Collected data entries
● ● ● ● ●

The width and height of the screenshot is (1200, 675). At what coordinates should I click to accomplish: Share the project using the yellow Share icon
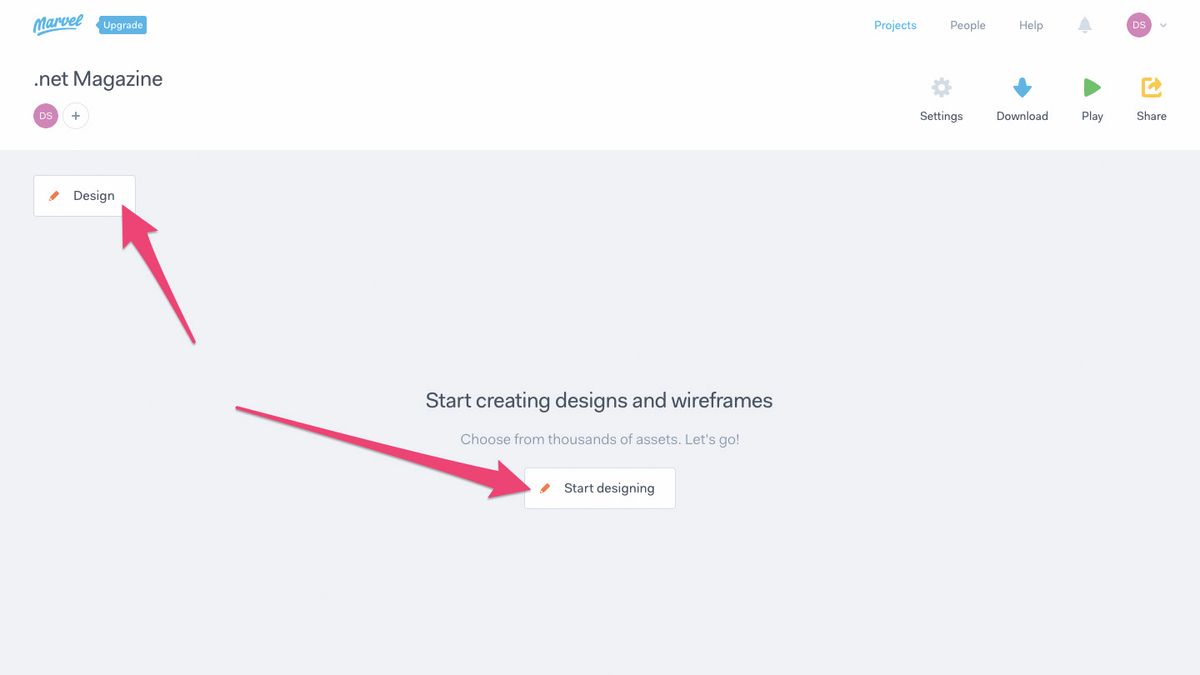[1151, 88]
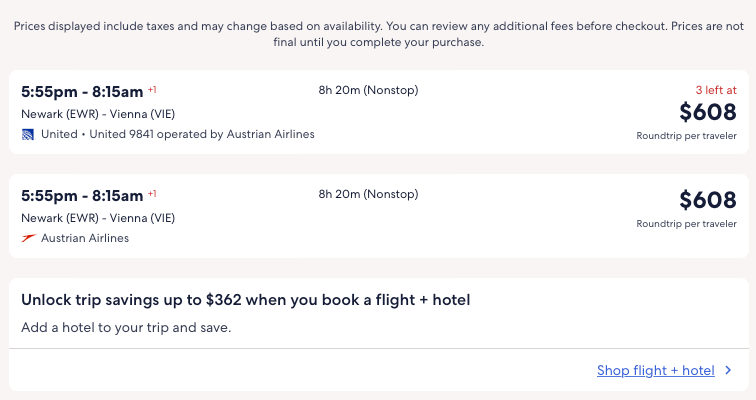Click "Roundtrip per traveler" under the United price

[686, 136]
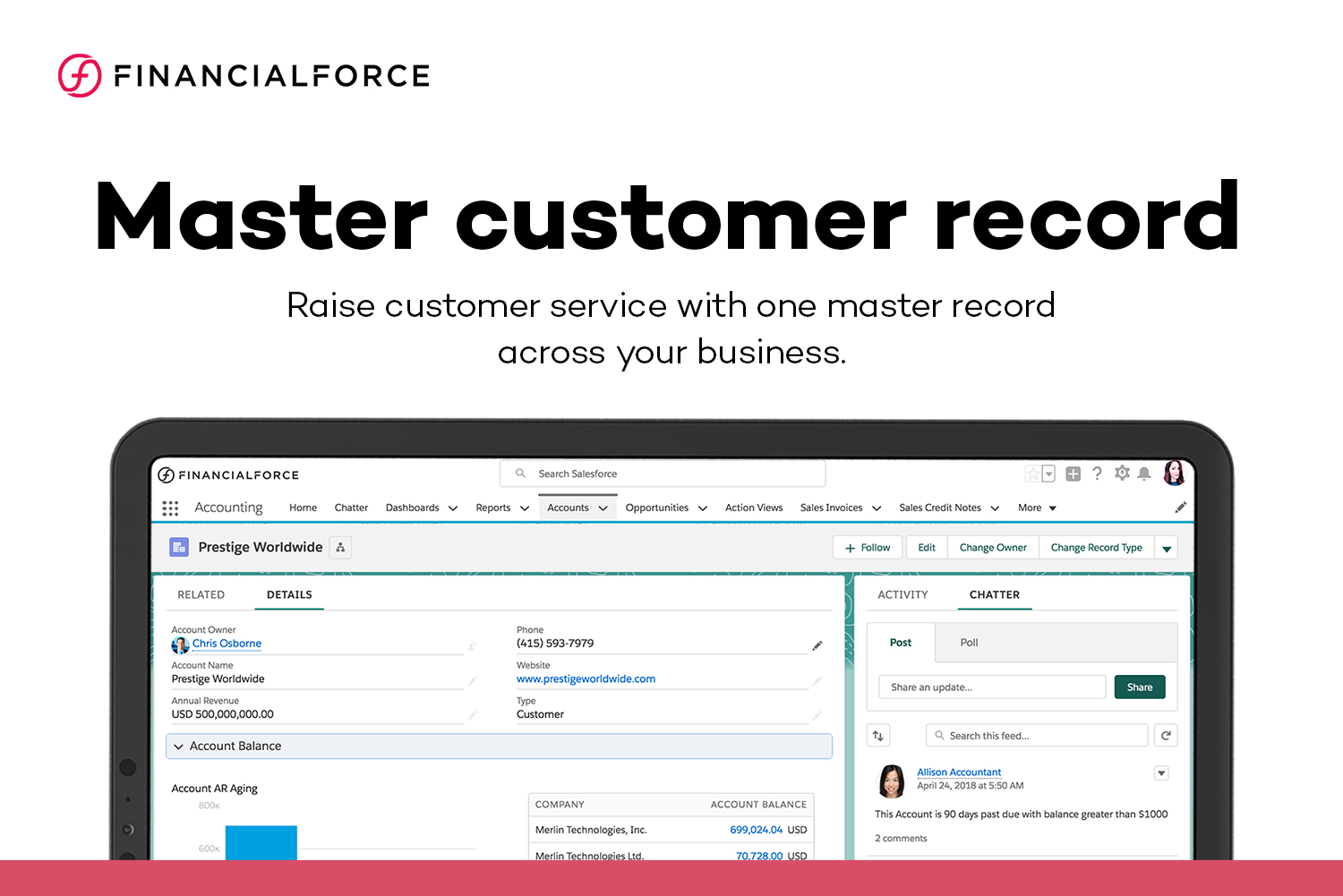Click the Search Salesforce field

tap(663, 474)
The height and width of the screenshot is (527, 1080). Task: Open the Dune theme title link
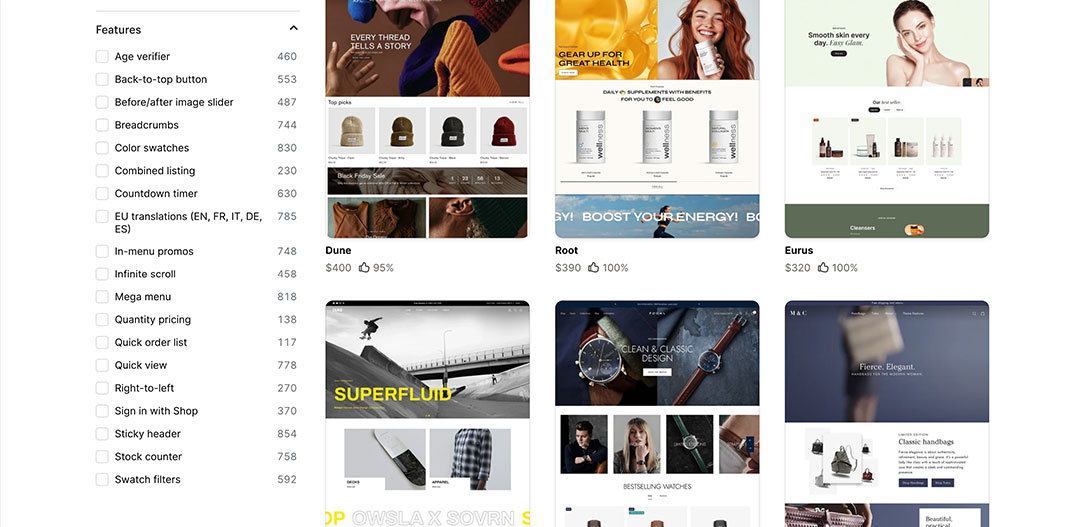point(338,250)
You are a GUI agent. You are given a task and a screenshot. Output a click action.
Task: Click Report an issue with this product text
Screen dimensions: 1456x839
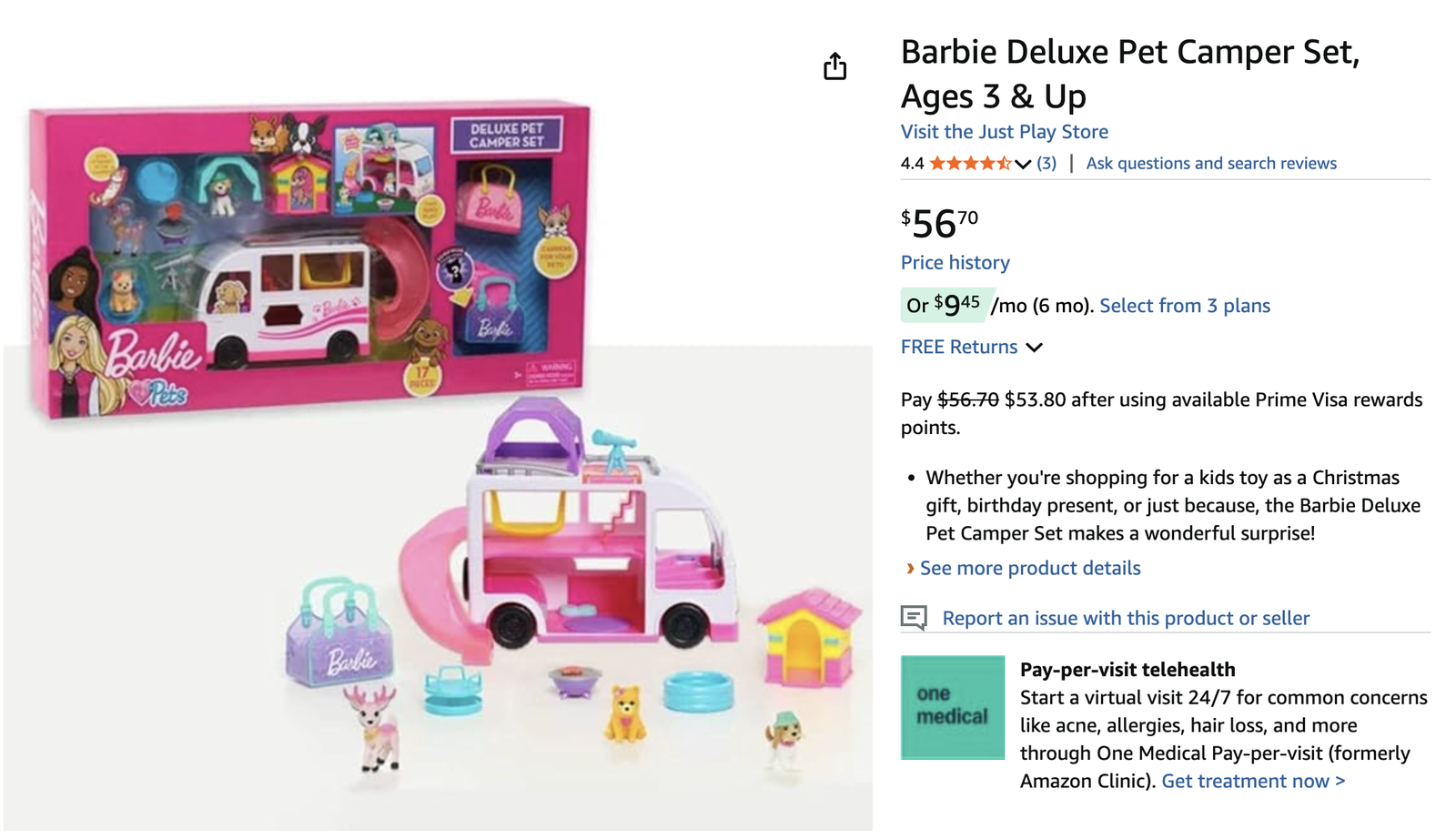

● ● ● ● ●

In your answer, print the entries above exactly, with the pictures left out.

The width and height of the screenshot is (1200, 675). At what coordinates should I click to accomplish: Share the project using the yellow Share icon
[1151, 88]
Click "Roundtrip per traveler" under the United price

[686, 136]
Click the Search Salesforce field

tap(663, 474)
The height and width of the screenshot is (527, 1080). Task: Open the Dune theme title link
point(338,250)
You are a GUI agent. You are given a task and a screenshot. Output a click action.
Task: Click Report an issue with this product text
Screen dimensions: 1456x839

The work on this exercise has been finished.